任务说明: 把下面所有条目重新写出，将其中的“toolbar icon”一律换成“toolbar button”，其他内容不做任何改动。

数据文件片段
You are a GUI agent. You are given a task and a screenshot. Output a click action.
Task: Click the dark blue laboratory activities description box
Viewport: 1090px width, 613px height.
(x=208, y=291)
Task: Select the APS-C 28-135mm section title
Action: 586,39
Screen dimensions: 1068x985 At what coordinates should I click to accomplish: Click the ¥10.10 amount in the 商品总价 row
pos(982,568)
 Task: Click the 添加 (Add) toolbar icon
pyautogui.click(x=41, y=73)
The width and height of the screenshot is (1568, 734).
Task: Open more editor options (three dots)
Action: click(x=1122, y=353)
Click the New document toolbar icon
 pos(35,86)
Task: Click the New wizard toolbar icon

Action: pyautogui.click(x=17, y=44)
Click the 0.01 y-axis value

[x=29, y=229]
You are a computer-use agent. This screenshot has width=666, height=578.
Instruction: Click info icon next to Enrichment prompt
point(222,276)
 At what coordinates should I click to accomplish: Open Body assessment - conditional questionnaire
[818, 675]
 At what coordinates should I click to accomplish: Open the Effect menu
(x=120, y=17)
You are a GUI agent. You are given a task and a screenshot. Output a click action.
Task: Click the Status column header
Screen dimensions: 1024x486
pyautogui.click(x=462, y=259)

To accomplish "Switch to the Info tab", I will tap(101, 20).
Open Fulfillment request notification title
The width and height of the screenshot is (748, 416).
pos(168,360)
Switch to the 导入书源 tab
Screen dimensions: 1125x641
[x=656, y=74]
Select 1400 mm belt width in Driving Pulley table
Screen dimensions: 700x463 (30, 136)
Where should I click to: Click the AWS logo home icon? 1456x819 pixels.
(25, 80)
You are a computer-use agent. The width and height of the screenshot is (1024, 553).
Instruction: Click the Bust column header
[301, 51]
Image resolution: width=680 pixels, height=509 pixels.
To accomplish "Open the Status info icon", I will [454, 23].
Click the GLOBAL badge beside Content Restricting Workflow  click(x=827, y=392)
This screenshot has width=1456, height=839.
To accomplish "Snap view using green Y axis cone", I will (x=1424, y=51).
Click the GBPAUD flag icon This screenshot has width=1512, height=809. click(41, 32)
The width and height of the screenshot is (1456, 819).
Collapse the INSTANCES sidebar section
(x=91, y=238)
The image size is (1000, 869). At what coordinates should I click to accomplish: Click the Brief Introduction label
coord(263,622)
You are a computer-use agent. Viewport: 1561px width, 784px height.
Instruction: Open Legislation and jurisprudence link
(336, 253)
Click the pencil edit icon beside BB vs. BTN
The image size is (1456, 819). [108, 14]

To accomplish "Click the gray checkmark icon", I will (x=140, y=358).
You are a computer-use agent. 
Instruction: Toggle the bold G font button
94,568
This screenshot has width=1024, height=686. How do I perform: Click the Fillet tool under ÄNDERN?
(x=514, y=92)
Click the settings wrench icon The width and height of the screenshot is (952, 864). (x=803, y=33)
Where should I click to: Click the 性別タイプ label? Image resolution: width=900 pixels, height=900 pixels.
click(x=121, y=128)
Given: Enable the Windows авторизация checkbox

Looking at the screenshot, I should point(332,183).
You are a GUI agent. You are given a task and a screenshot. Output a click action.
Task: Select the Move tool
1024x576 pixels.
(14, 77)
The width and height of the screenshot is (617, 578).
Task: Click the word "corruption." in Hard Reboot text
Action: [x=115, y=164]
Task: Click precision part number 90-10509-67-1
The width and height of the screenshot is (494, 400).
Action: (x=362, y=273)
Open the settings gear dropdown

回应如下:
You are a GUI agent. You are given a task and a screenshot. Output a click action.
Task: Click the dark blue laboratory activities description box
Viewport: 1090px width, 613px height.
(x=208, y=291)
Task: Select the APS-C 28-135mm section title
Action: 586,39
Screen dimensions: 1068x985 At what coordinates should I click to accomplish: Click the ¥10.10 amount in the 商品总价 row
pos(982,568)
 Task: Click the 添加 (Add) toolbar button
pyautogui.click(x=41, y=73)
The width and height of the screenshot is (1568, 734).
Task: Open more editor options (three dots)
Action: click(x=1122, y=353)
Click the New document toolbar button
 pos(35,86)
Task: Click the New wizard toolbar button

Action: pyautogui.click(x=17, y=44)
Click the 0.01 y-axis value

[x=29, y=229]
You are a computer-use agent. This screenshot has width=666, height=578.
Instruction: Click info icon next to Enrichment prompt
point(222,276)
 At what coordinates should I click to accomplish: Open Body assessment - conditional questionnaire
[818, 675]
 At what coordinates should I click to accomplish: Open the Effect menu
(x=120, y=17)
You are a GUI agent. You are given a task and a screenshot. Output a click action.
Task: Click the Status column header
Screen dimensions: 1024x486
pyautogui.click(x=462, y=259)

To accomplish "Switch to the Info tab", I will tap(101, 20).
Open Fulfillment request notification title
The width and height of the screenshot is (748, 416).
pos(168,360)
Switch to the 导入书源 tab
Screen dimensions: 1125x641
[x=656, y=74]
Select 1400 mm belt width in Driving Pulley table
Screen dimensions: 700x463 (30, 136)
Where should I click to: Click the AWS logo home icon? 1456x819 pixels.
(25, 80)
You are a computer-use agent. The width and height of the screenshot is (1024, 553).
Instruction: Click the Bust column header
[301, 51]
Image resolution: width=680 pixels, height=509 pixels.
To accomplish "Open the Status info icon", I will [454, 23].
Click the GLOBAL badge beside Content Restricting Workflow  click(x=827, y=392)
This screenshot has width=1456, height=839.
To accomplish "Snap view using green Y axis cone", I will (x=1424, y=51).
Click the GBPAUD flag icon This screenshot has width=1512, height=809. click(41, 32)
The width and height of the screenshot is (1456, 819).
Collapse the INSTANCES sidebar section
(x=91, y=238)
The image size is (1000, 869). At what coordinates should I click to accomplish: Click the Brief Introduction label
coord(263,622)
You are a computer-use agent. Viewport: 1561px width, 784px height.
Instruction: Open Legislation and jurisprudence link
(336, 253)
Click the pencil edit icon beside BB vs. BTN
The image size is (1456, 819). [108, 14]

To accomplish "Click the gray checkmark icon", I will (x=140, y=358).
You are a computer-use agent. 
Instruction: Toggle the bold G font button
94,568
This screenshot has width=1024, height=686. How do I perform: Click the Fillet tool under ÄNDERN?
(x=514, y=92)
Click the settings wrench icon The width and height of the screenshot is (952, 864). (x=803, y=33)
Where should I click to: Click the 性別タイプ label? Image resolution: width=900 pixels, height=900 pixels.
click(x=121, y=128)
Given: Enable the Windows авторизация checkbox

Looking at the screenshot, I should point(332,183).
You are a GUI agent. You are given a task and a screenshot. Output a click action.
Task: Select the Move tool
1024x576 pixels.
(14, 77)
The width and height of the screenshot is (617, 578).
Task: Click the word "corruption." in Hard Reboot text
Action: [x=115, y=164]
Task: Click precision part number 90-10509-67-1
The width and height of the screenshot is (494, 400).
Action: (x=362, y=273)
Open the settings gear dropdown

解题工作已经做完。